Additional Medicare + NIIT Stacking Calculator
Combine the 0.9% Additional Medicare Tax + 3.8% NIIT in one calculator. Both surcharges apply to high earners and frequently stack.
Two Stacking Surcharges Most High Earners Don't Plan For
Both surcharges entered the tax code via the Affordable Care Act (2010) and took effect January 1, 2013. The 0.9% Additional Medicare Tax (Section 3101(b)(2)) applies to wages, SE income, and railroad compensation. The 3.8% NIIT (Section 1411) applies to investment income. Critically, both share the SAME income thresholds: $200K single, $250K MFJ, $200K HoH, $125K MFS. And both thresholds are NOT indexed to inflation — they capture more households each year as wages grow.
Most high earners pay BOTH simultaneously. A single filer with $280K wages and $40K investment income owes: $720 Additional Medicare (0.9% on the $80K over $200K wages) PLUS $4,560 NIIT (3.8% on the lesser of $40K investment income or $120K AGI overage = $40K). Combined surcharge: $5,280. Source: IRS Section 1411, Section 3101(b)(2). Last updated: May 2026.
How to Avoid Stacking (or Minimize It)
(1) Maximize tax-advantaged accounts. 401(k) + HSA + IRA reduce both wages (lower Add'l Medicare) AND AGI (lower NIIT exposure). (2) Tax-loss harvesting. Reduces investment income subject to NIIT. (3) Muni bonds.

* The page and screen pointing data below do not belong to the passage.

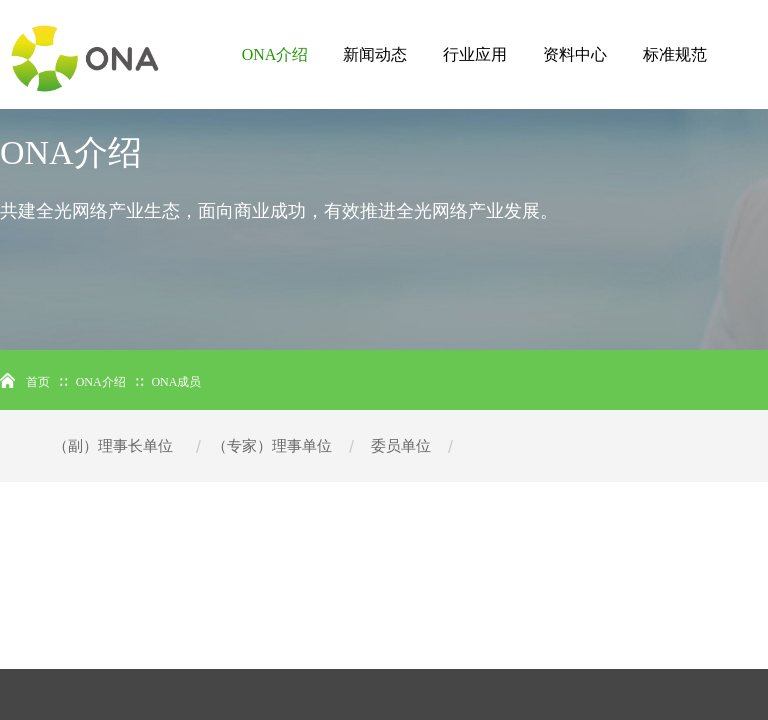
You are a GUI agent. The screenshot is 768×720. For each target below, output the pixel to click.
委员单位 (401, 446)
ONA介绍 (275, 54)
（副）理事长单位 (113, 446)
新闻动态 (375, 54)
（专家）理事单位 (272, 446)
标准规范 (675, 54)
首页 (38, 382)
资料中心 (575, 54)
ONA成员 (176, 382)
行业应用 (475, 54)
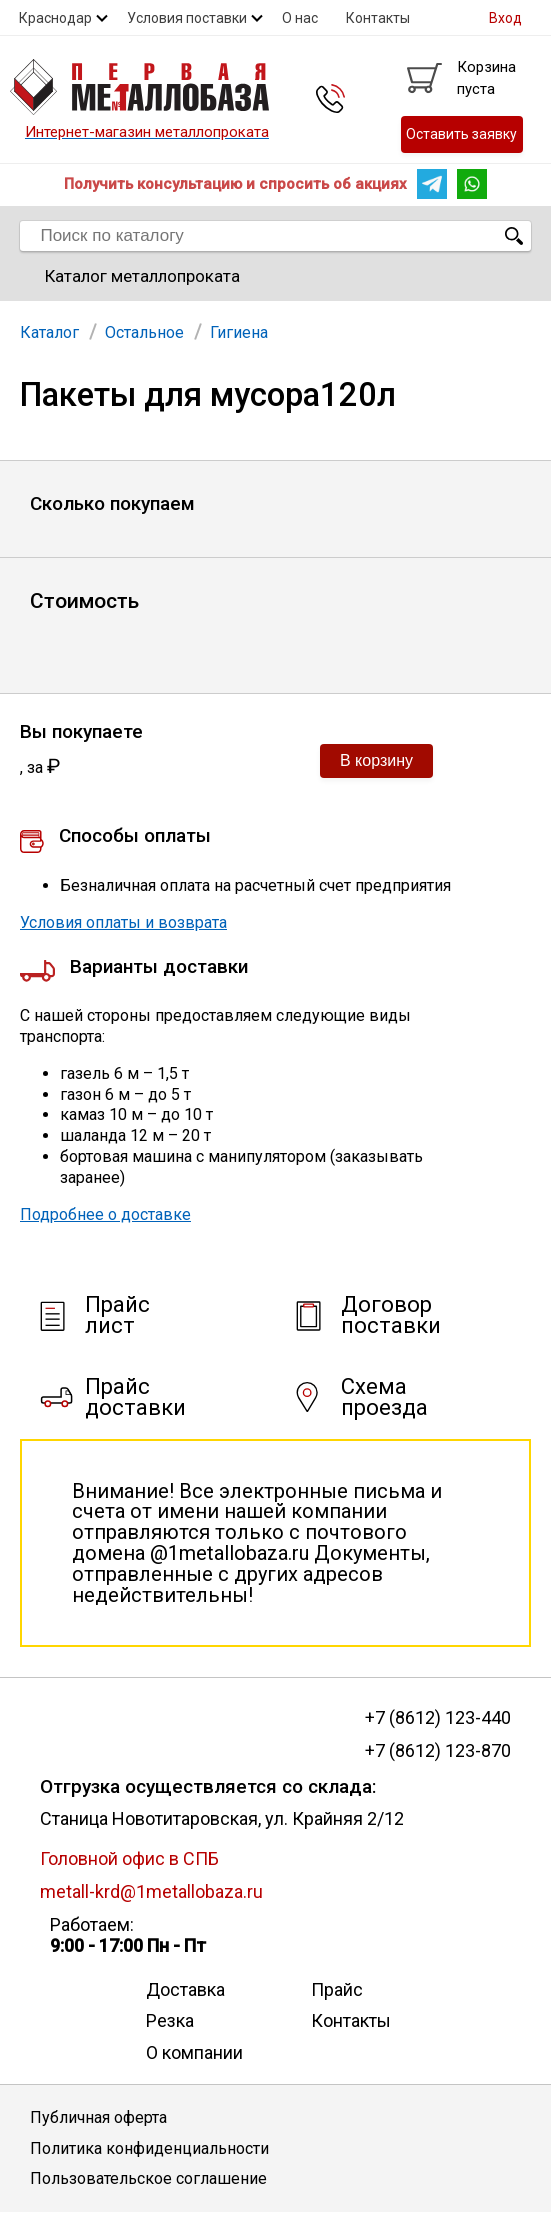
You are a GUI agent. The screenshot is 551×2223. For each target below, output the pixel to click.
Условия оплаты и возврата (123, 922)
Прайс (337, 1989)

Tax-exempt interest is NOT investment income for NIIT. (4) Roth conversions in low-AGI years. Permanently moves money out of NIIT-subject investment income. (5) Real estate professional status. Rental income reclassified as active = exempt from NIIT.
Stacking With Other High-Earner Taxes
For ultra-high earners, the surcharges compound with: (1) Top 37% federal income tax bracket. (2) AMT (often deactivated by TCJA but can apply). (3) State income tax 5-13%. (4) Phase-out of itemized deductions. Combined marginal rate on the next dollar earned by a high earner in CA or NY easily reaches 50%+.
Form 8959 + Form 8960 Filing
Additional Medicare Tax: file Form 8959 with your 1040. NIIT: file Form 8960. Both flow to your Form 1040 line 23 'Other Taxes' via Schedule 2. Most tax software auto-calculates these — verify the numbers, especially if you have multi-state income or unusual investment situations.